Source excerpt
If applicant does not intend to have the claim limitation(s) treated under 35 U.S.C. 112(f) or pre-AIA  35 U.S.C. 112 , sixth paragraph, applicant may amend the claim(s) so that it/they will clearly not invoke 35 U.S.C. 112(f) or pre-AIA  35 U.S.C. 112, sixth paragraph, or present a sufficient showing that the claim recites/recite sufficient structure, material, or acts for performing the claimed function to preclude application of 35 U.S.C. 112(f) or pre-AIA  35 U.S.C. 112, sixth paragraph.  
For more information, see MPEP § 2173 et seq. and Supplementary Examination Guidelines for Determining Compliance With 35 U.S.C. 112 and for Treatment of Related Issues in Patent Applications, 76 FR 7162, 7167 (Feb. 9, 2011).

Claim Rejections - 35 USC § 103
7.	The following is a quotation of 35 U.S.C. 103 which forms the basis for all obviousness rejections set forth in this Office action:
A patent for a claimed invention may not be obtained, notwithstanding that the claimed invention is not identically disclosed as set forth in section 102 of this title, if the differences between the claimed invention and the prior art are such that the claimed invention as a whole would have been obvious before the effective filing date of the claimed invention to a person having ordinary skill in the art to which the claimed invention pertains.  Patentability shall not be negated by the manner in which the invention was made.

8.	Claims 1-20 are rejected under 35 U.S.C. 103 as being unpatentable over Pietquin (US 20200151562) in view of Eberle (US 20200145725).
Regarding claim 1, Pietquin discloses a distributed reinforcement learning system comprising:
one or more actor devices configured to acquire experience data, the experience data being used for reinforcement learning and corresponding to an action determined based on a model to be trained (the operation transition data may comprise experience tuples, each comprising state data, action data, new state data, and reward data, for example (s, a, s′, r). The stored experience tuples are used for training the reinforcement learning system, paragraph 0052);
a plurality of replay buffers configured to store the experience data acquired from the one or more actor devices (The reinforcement learning system 100 includes a replay buffer 150, that is memory which stores reinforcement learning transitions as operation transition data, generated as a consequence of the agent 102a interacting with the environment 104 during operation of the RL system, paragraph 0052); and
one or more learner devices configured to train the model in the reinforcement learning, the reinforcement learning using the experience data stored in the plurality of replay buffers (Thus the demonstrator 102b interacting with the environment 104 generates reinforcement learning transitions comprising demonstration transition data, which may similarly comprise demonstration experience tuples of state data, action data, new state data, and reward data, for example (s, a, s′, r). These are likewise stored in the replay buffer 150 for use in training the reinforcement learning system. Storing the demonstration experience tuples helps to maintain transitions which may include sparse rewards, and thus facilitates propagating the sparse rewards during training, paragraph 0055),
Pietquin does not disclose wherein the plurality of replay buffers are distributed and arranged in a plurality of nodes.

Stated exercise
According to the office action excerpt, what does Pietquin not disclose? The records are separate material with no connection to the office action excerpt.

Element lookup records
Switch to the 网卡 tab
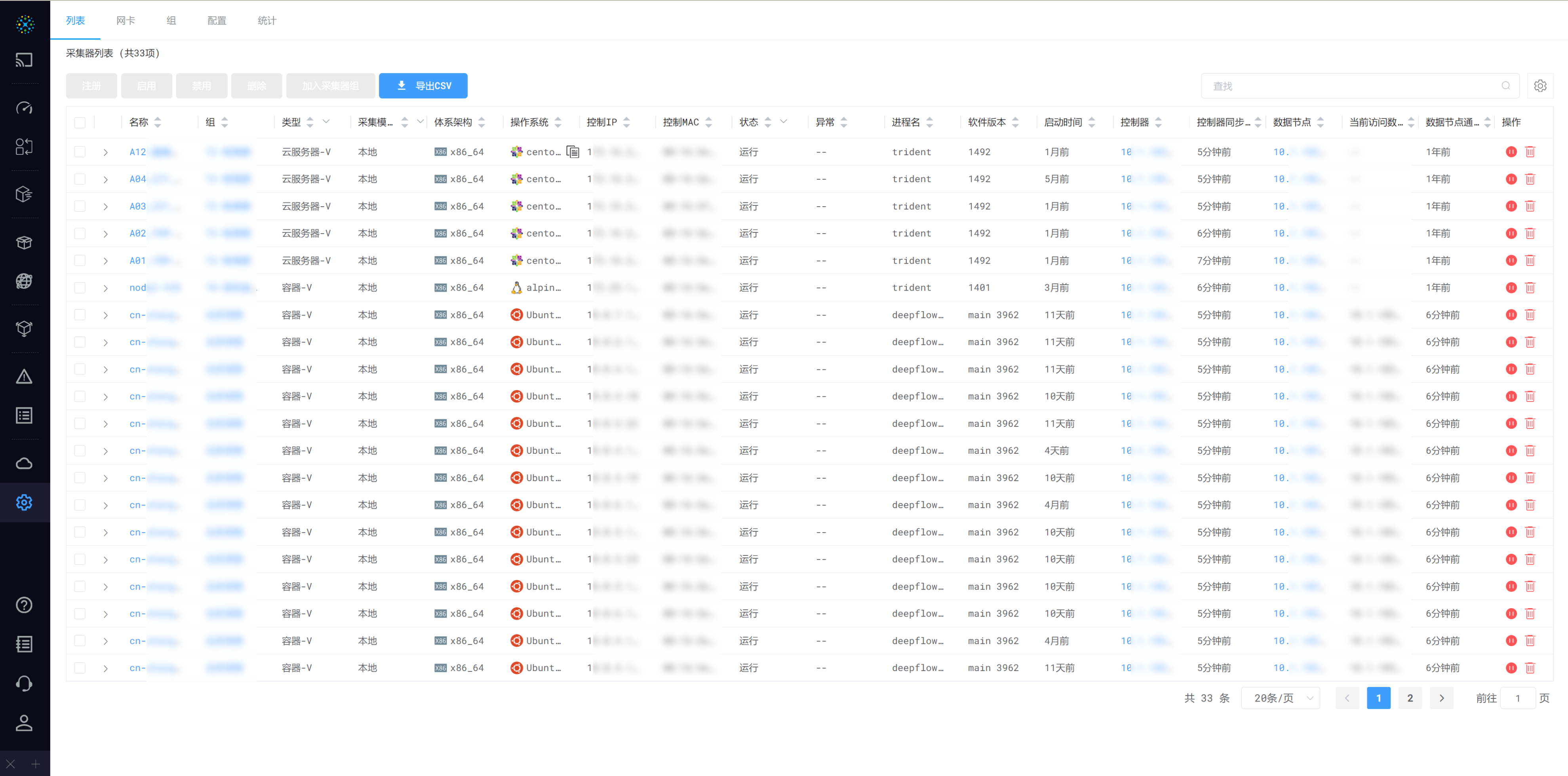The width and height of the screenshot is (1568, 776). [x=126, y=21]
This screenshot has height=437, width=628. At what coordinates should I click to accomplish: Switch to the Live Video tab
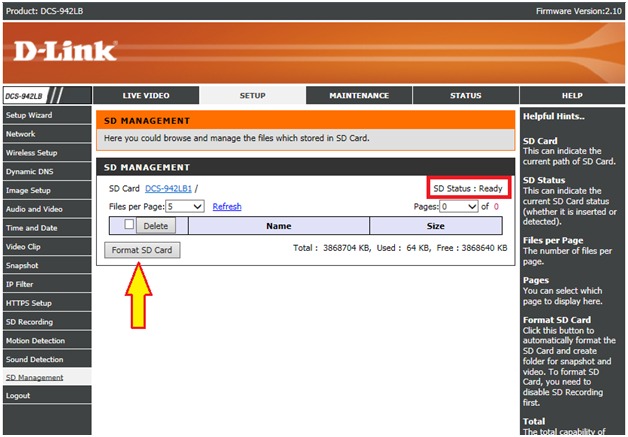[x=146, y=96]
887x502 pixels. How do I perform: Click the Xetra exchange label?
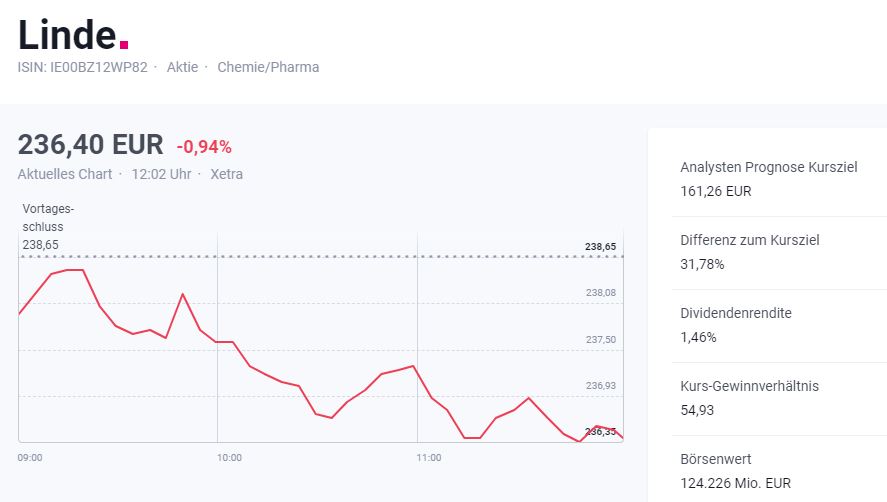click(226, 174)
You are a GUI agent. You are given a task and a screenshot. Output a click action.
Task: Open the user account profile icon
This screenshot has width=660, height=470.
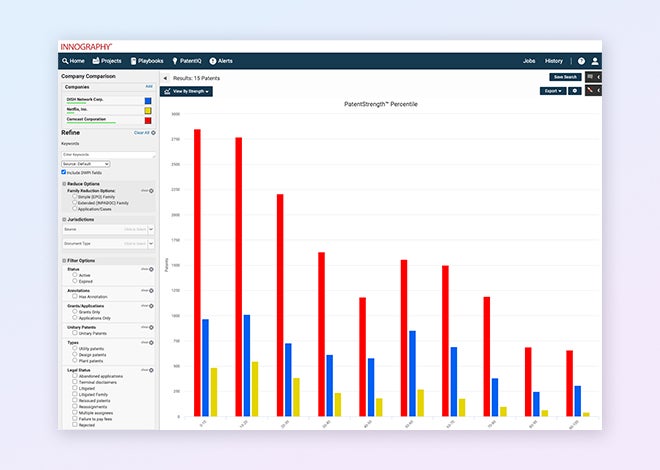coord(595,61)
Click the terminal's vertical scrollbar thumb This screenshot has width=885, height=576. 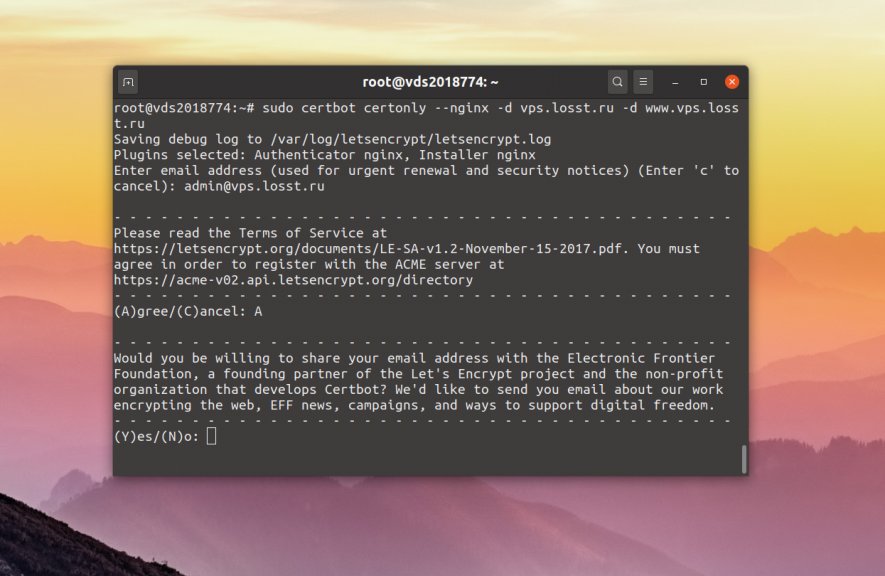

Response to this exercise
Pietquin does not disclose that the plurality of replay buffers are distributed and arranged in a plurality of nodes.